Stated problem — Reproduce the material word for word, starting from its first line and continuing through the line that contains "will click(100, 183).", with both ends included.

** begin Provided data **

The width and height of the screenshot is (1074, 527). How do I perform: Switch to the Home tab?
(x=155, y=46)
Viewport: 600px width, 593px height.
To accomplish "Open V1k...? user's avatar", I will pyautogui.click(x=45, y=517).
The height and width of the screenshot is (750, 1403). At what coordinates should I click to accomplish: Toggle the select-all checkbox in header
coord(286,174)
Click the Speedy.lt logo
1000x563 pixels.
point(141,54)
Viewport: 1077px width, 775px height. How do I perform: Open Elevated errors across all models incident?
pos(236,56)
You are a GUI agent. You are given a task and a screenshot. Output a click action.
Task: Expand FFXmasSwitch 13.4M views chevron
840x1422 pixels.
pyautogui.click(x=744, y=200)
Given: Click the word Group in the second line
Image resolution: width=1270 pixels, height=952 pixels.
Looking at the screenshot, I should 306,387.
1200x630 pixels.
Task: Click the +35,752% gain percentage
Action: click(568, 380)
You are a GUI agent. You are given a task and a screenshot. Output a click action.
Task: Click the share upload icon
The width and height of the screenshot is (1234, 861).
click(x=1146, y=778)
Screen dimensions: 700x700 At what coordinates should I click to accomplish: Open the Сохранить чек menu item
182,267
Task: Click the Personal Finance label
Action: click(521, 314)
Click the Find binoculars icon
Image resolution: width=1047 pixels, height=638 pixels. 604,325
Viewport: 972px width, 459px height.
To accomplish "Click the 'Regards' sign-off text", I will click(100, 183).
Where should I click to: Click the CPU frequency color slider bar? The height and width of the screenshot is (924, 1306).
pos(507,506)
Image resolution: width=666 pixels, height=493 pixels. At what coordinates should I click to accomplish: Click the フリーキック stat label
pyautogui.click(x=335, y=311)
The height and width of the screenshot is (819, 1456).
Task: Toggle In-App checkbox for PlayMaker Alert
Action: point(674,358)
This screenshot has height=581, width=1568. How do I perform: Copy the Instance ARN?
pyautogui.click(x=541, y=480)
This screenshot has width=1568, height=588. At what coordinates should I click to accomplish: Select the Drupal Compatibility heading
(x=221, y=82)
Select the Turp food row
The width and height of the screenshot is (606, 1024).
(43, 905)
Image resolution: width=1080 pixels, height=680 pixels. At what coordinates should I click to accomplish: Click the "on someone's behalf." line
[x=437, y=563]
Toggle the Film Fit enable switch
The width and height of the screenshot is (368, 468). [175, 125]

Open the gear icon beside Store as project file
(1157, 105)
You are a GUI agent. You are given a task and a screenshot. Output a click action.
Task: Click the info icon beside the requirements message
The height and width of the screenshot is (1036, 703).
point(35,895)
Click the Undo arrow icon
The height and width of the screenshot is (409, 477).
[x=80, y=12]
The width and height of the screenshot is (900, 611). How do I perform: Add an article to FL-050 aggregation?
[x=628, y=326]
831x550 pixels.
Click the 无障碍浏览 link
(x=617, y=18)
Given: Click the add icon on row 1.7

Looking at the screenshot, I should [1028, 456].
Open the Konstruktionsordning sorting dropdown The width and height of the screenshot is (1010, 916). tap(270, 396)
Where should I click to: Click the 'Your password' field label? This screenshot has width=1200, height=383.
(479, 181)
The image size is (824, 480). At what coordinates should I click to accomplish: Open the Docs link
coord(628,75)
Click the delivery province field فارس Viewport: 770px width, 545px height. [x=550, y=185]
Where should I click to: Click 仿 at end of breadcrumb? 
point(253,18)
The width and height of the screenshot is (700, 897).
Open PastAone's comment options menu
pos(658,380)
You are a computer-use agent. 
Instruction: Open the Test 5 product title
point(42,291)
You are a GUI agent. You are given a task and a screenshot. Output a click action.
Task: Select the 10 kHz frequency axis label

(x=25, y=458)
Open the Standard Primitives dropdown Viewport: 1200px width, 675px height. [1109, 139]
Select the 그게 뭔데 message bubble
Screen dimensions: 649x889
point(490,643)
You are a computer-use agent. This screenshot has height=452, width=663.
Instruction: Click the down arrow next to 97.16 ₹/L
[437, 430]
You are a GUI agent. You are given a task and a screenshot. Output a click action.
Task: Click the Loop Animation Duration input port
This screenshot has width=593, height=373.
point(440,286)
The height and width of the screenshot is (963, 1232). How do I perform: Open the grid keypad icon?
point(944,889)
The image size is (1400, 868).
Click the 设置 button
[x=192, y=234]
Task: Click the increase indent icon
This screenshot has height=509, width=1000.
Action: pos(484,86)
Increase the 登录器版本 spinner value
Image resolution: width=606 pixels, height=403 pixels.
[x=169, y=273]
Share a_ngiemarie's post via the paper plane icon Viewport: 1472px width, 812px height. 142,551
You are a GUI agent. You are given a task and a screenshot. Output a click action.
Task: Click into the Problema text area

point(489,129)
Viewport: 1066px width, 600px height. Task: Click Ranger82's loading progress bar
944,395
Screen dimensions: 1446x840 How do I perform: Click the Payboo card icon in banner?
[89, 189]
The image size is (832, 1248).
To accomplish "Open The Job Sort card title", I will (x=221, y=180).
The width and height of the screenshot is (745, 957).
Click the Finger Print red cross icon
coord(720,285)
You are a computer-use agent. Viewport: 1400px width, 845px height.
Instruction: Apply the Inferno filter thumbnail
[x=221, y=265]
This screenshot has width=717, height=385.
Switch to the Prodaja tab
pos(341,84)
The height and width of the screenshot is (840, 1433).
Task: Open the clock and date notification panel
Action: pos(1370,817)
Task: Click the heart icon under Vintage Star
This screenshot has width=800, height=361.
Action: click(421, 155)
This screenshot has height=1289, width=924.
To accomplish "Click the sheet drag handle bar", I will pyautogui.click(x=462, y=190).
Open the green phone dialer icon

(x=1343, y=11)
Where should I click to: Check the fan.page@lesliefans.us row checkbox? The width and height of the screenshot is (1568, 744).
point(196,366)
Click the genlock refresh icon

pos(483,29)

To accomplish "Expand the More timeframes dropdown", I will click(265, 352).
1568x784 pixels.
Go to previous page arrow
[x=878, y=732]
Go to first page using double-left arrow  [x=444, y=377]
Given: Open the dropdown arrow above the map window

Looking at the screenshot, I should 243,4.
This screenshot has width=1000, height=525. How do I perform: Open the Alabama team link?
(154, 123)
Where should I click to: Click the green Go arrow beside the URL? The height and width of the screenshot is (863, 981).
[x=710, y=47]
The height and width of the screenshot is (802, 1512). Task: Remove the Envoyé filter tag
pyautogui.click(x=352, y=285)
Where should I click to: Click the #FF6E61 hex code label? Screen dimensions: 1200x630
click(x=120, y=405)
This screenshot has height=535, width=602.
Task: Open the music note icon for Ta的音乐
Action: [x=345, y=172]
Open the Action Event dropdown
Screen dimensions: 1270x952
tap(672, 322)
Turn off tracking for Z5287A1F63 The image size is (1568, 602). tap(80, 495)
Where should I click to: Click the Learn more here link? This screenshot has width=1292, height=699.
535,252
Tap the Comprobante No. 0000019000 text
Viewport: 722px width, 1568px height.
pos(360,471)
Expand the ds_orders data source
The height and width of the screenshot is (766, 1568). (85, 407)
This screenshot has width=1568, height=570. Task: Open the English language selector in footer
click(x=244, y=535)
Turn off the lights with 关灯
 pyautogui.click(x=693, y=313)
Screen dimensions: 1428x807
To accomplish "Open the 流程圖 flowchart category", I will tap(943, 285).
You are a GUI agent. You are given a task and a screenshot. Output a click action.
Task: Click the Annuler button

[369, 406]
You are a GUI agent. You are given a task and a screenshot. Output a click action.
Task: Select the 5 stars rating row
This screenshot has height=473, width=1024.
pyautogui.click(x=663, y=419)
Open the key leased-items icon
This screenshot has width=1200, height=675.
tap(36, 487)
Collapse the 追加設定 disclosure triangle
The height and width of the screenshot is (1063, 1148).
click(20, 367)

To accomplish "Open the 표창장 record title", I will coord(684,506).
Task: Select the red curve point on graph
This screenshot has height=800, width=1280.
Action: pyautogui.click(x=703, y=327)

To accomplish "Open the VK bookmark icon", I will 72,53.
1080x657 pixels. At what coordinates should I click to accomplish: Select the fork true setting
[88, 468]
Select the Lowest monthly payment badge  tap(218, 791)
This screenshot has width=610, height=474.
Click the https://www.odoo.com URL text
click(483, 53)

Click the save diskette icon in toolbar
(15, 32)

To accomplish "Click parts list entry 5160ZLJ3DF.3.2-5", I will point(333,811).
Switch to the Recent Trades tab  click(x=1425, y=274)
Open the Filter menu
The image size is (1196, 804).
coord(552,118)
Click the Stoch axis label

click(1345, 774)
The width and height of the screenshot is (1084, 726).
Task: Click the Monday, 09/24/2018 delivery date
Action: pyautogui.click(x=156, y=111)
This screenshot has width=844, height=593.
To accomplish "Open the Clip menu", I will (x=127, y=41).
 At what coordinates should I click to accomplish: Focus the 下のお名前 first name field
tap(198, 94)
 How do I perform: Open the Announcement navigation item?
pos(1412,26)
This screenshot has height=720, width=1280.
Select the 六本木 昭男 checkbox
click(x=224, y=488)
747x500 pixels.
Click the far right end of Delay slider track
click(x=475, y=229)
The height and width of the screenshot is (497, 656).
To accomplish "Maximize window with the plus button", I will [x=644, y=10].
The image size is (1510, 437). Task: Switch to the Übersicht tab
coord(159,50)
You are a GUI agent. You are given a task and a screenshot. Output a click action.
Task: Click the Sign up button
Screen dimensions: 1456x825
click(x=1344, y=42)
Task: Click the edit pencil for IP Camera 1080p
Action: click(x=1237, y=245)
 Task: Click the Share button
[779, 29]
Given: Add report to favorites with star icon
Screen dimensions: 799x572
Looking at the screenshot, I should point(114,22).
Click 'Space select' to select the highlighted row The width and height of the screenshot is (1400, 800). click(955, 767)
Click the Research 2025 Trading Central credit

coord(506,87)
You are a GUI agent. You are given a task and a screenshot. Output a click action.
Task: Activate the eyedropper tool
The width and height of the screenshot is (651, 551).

** end Provided data **

Final answer —
The width and height of the screenshot is (1074, 527). How do I perform: Switch to the Home tab?
(x=155, y=46)
Viewport: 600px width, 593px height.
To accomplish "Open V1k...? user's avatar", I will pyautogui.click(x=45, y=517).
The height and width of the screenshot is (750, 1403). At what coordinates should I click to accomplish: Toggle the select-all checkbox in header
coord(286,174)
Click the Speedy.lt logo
1000x563 pixels.
point(141,54)
Viewport: 1077px width, 775px height. How do I perform: Open Elevated errors across all models incident?
pos(236,56)
You are a GUI agent. You are given a task and a screenshot. Output a click action.
Task: Expand FFXmasSwitch 13.4M views chevron
840x1422 pixels.
pyautogui.click(x=744, y=200)
Given: Click the word Group in the second line
Image resolution: width=1270 pixels, height=952 pixels.
Looking at the screenshot, I should 306,387.
1200x630 pixels.
Task: Click the +35,752% gain percentage
Action: click(568, 380)
You are a GUI agent. You are given a task and a screenshot. Output a click action.
Task: Click the share upload icon
The width and height of the screenshot is (1234, 861).
click(x=1146, y=778)
Screen dimensions: 700x700 At what coordinates should I click to accomplish: Open the Сохранить чек menu item
182,267
Task: Click the Personal Finance label
Action: click(521, 314)
Click the Find binoculars icon
Image resolution: width=1047 pixels, height=638 pixels. 604,325
Viewport: 972px width, 459px height.
To accomplish "Click the 'Regards' sign-off text", I will click(100, 183).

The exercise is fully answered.